**Work required**
Retyping all the entries exactly is the whole task.

□ □ □ □ □

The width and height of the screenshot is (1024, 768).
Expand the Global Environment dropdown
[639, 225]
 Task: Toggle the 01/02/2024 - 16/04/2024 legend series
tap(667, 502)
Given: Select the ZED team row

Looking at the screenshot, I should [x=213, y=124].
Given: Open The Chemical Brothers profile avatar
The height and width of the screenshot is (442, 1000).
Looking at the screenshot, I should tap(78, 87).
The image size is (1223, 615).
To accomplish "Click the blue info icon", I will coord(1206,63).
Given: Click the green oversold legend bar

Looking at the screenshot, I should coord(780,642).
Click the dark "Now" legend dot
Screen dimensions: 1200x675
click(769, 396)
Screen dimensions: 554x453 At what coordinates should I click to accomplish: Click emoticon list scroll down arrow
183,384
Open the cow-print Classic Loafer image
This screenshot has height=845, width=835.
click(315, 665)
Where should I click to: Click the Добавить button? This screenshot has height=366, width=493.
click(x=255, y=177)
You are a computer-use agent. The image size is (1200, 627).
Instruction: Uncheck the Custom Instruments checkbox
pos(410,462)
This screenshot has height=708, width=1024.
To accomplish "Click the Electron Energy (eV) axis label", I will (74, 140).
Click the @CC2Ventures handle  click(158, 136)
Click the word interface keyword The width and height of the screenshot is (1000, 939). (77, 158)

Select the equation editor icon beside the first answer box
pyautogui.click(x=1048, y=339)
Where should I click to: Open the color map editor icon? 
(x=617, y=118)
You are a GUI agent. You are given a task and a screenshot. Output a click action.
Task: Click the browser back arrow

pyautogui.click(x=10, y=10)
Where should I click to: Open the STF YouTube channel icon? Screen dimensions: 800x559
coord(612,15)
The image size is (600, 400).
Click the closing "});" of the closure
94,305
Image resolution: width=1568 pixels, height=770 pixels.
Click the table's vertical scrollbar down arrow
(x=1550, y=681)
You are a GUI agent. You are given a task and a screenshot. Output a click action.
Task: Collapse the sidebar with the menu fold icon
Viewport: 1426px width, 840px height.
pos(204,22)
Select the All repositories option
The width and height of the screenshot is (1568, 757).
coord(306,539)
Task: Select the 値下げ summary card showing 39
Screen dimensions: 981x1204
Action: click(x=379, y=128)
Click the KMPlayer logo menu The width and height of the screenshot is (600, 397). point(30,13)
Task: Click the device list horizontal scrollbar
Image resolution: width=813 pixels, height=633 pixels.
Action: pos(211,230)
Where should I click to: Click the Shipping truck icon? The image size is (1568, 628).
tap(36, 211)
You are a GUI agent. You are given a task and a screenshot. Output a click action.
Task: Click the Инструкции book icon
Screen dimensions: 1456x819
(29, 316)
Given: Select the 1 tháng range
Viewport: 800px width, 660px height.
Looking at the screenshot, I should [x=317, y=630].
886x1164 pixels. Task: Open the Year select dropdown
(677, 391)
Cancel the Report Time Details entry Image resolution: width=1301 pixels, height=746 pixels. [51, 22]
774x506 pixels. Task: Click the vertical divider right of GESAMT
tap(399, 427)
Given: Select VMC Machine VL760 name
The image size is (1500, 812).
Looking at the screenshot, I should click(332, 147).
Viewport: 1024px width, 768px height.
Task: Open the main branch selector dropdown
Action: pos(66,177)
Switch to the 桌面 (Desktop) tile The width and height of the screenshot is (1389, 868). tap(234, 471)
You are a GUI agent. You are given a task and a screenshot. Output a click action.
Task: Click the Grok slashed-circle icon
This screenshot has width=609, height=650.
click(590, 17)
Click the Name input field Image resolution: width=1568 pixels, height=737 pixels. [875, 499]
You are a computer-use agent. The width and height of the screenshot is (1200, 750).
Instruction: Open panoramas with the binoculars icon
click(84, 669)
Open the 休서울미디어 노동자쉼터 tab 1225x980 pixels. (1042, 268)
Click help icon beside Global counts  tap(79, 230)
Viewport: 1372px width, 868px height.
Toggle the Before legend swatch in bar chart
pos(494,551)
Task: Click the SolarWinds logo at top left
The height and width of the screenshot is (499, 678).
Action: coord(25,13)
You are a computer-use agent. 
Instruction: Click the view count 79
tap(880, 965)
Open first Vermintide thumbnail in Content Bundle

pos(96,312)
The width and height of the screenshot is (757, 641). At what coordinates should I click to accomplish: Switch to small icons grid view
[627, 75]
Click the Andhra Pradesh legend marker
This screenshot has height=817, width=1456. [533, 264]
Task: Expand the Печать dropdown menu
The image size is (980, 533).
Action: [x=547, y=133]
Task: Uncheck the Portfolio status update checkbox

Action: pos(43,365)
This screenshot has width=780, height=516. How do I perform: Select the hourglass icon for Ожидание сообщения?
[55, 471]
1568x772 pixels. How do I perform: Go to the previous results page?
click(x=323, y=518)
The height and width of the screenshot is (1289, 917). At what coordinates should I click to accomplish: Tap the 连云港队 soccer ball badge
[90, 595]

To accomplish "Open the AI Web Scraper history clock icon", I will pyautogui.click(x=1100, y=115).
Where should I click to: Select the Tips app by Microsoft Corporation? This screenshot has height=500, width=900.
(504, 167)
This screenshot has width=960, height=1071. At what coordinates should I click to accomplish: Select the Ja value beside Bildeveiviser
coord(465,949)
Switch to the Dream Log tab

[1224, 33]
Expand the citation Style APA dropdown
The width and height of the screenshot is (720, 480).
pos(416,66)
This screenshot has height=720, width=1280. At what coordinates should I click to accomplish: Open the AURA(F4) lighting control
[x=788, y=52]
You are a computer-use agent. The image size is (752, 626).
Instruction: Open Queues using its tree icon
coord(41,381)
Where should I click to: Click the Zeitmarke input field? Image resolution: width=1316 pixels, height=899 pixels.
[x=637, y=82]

□ □ □ □ □

**Task result**
The width and height of the screenshot is (1024, 768).
Expand the Global Environment dropdown
[639, 225]
 Task: Toggle the 01/02/2024 - 16/04/2024 legend series
tap(667, 502)
Given: Select the ZED team row

Looking at the screenshot, I should [x=213, y=124].
Given: Open The Chemical Brothers profile avatar
The height and width of the screenshot is (442, 1000).
Looking at the screenshot, I should tap(78, 87).
The image size is (1223, 615).
To accomplish "Click the blue info icon", I will coord(1206,63).
Given: Click the green oversold legend bar

Looking at the screenshot, I should coord(780,642).
Click the dark "Now" legend dot
Screen dimensions: 1200x675
click(769, 396)
Screen dimensions: 554x453 At what coordinates should I click to accomplish: Click emoticon list scroll down arrow
183,384
Open the cow-print Classic Loafer image
This screenshot has height=845, width=835.
click(315, 665)
Where should I click to: Click the Добавить button? This screenshot has height=366, width=493.
click(x=255, y=177)
You are a computer-use agent. The image size is (1200, 627).
Instruction: Uncheck the Custom Instruments checkbox
pos(410,462)
This screenshot has height=708, width=1024.
To accomplish "Click the Electron Energy (eV) axis label", I will (74, 140).
Click the @CC2Ventures handle  click(158, 136)
Click the word interface keyword The width and height of the screenshot is (1000, 939). (77, 158)

Select the equation editor icon beside the first answer box
pyautogui.click(x=1048, y=339)
Where should I click to: Open the color map editor icon? 
(x=617, y=118)
You are a GUI agent. You are given a task and a screenshot. Output a click action.
Task: Click the browser back arrow

pyautogui.click(x=10, y=10)
Where should I click to: Open the STF YouTube channel icon? Screen dimensions: 800x559
coord(612,15)
The image size is (600, 400).
Click the closing "});" of the closure
94,305
Image resolution: width=1568 pixels, height=770 pixels.
Click the table's vertical scrollbar down arrow
(x=1550, y=681)
You are a GUI agent. You are given a task and a screenshot. Output a click action.
Task: Collapse the sidebar with the menu fold icon
Viewport: 1426px width, 840px height.
pos(204,22)
Select the All repositories option
The width and height of the screenshot is (1568, 757).
coord(306,539)
Task: Select the 値下げ summary card showing 39
Screen dimensions: 981x1204
Action: click(x=379, y=128)
Click the KMPlayer logo menu The width and height of the screenshot is (600, 397). point(30,13)
Task: Click the device list horizontal scrollbar
Image resolution: width=813 pixels, height=633 pixels.
Action: pos(211,230)
Where should I click to: Click the Shipping truck icon? The image size is (1568, 628).
tap(36, 211)
You are a GUI agent. You are given a task and a screenshot. Output a click action.
Task: Click the Инструкции book icon
Screen dimensions: 1456x819
(29, 316)
Given: Select the 1 tháng range
Viewport: 800px width, 660px height.
Looking at the screenshot, I should [x=317, y=630].
886x1164 pixels. Task: Open the Year select dropdown
(677, 391)
Cancel the Report Time Details entry Image resolution: width=1301 pixels, height=746 pixels. [51, 22]
774x506 pixels. Task: Click the vertical divider right of GESAMT
tap(399, 427)
Given: Select VMC Machine VL760 name
The image size is (1500, 812).
Looking at the screenshot, I should click(332, 147).
Viewport: 1024px width, 768px height.
Task: Open the main branch selector dropdown
Action: pos(66,177)
Switch to the 桌面 (Desktop) tile The width and height of the screenshot is (1389, 868). tap(234, 471)
You are a GUI agent. You are given a task and a screenshot. Output a click action.
Task: Click the Grok slashed-circle icon
This screenshot has width=609, height=650.
click(590, 17)
Click the Name input field Image resolution: width=1568 pixels, height=737 pixels. [875, 499]
You are a computer-use agent. The width and height of the screenshot is (1200, 750).
Instruction: Open panoramas with the binoculars icon
click(84, 669)
Open the 休서울미디어 노동자쉼터 tab 1225x980 pixels. (1042, 268)
Click help icon beside Global counts  tap(79, 230)
Viewport: 1372px width, 868px height.
Toggle the Before legend swatch in bar chart
pos(494,551)
Task: Click the SolarWinds logo at top left
The height and width of the screenshot is (499, 678).
Action: coord(25,13)
You are a computer-use agent. 
Instruction: Click the view count 79
tap(880, 965)
Open first Vermintide thumbnail in Content Bundle

pos(96,312)
The width and height of the screenshot is (757, 641). At what coordinates should I click to accomplish: Switch to small icons grid view
[627, 75]
Click the Andhra Pradesh legend marker
This screenshot has height=817, width=1456. [533, 264]
Task: Expand the Печать dropdown menu
The image size is (980, 533).
Action: [x=547, y=133]
Task: Uncheck the Portfolio status update checkbox

Action: pos(43,365)
This screenshot has width=780, height=516. How do I perform: Select the hourglass icon for Ожидание сообщения?
[55, 471]
1568x772 pixels. How do I perform: Go to the previous results page?
click(x=323, y=518)
The height and width of the screenshot is (1289, 917). At what coordinates should I click to accomplish: Tap the 连云港队 soccer ball badge
[90, 595]

To accomplish "Open the AI Web Scraper history clock icon", I will pyautogui.click(x=1100, y=115).
Where should I click to: Select the Tips app by Microsoft Corporation? This screenshot has height=500, width=900.
(504, 167)
This screenshot has width=960, height=1071. At what coordinates should I click to accomplish: Select the Ja value beside Bildeveiviser
coord(465,949)
Switch to the Dream Log tab

[1224, 33]
Expand the citation Style APA dropdown
The width and height of the screenshot is (720, 480).
pos(416,66)
This screenshot has height=720, width=1280. At what coordinates should I click to accomplish: Open the AURA(F4) lighting control
[x=788, y=52]
You are a computer-use agent. The image size is (752, 626).
Instruction: Open Queues using its tree icon
coord(41,381)
Where should I click to: Click the Zeitmarke input field? Image resolution: width=1316 pixels, height=899 pixels.
[x=637, y=82]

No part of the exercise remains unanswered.